Multiple Tiny Salient Objects: In a scenario with multiple small targets, the tiny size and varied shapes of the targets make them prone to being missed, posing a significant challenge for the model to capture small features. In the two illustrated examples, although ERPNet focused on capturing target edges, it still missed some small targets. Our method adopted the MCIM to achieve feature fusion of the two branches, processing in the spatial dimension to preliminarily locate the spatial areas of small targets and then enhancing the feature representation of small targets in the channel dimension. Compared to other methods, our approach demonstrated excellent detection capabilities, accurately identifying each small target and clearly showing their contours and details.
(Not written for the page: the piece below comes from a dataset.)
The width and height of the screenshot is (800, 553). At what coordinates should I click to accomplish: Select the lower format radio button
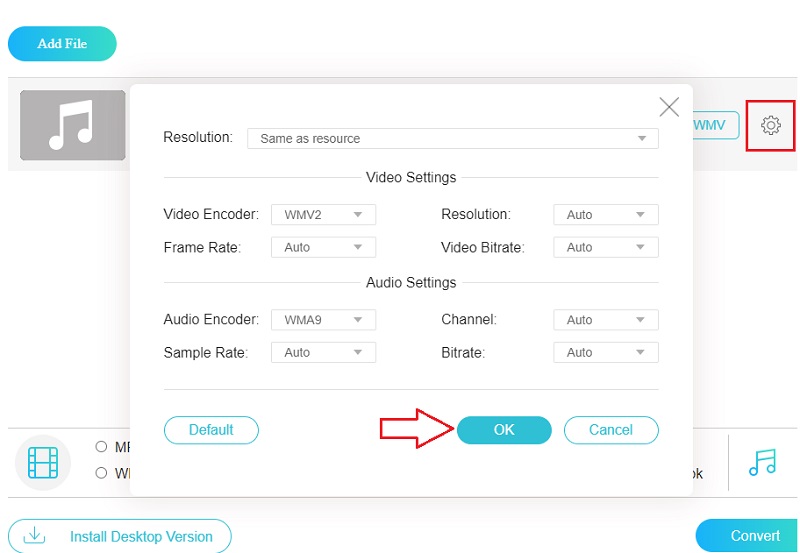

This is particularly important for images with dense and small-sized targets.
Narrow Extended Salient Objects: For narrow and elongated salient objects, due to their irregular geographical structures and small width, most models showed broken detection results, as illustrated by HFANet and MSCNet. This further demonstrated the limitations of single feature-extraction strategies. On the other hand, our method maintained the integrity and details of the target through multi-feature complementation, multi-scale fusion, and salient feature enhancement, avoiding breakage or detail loss.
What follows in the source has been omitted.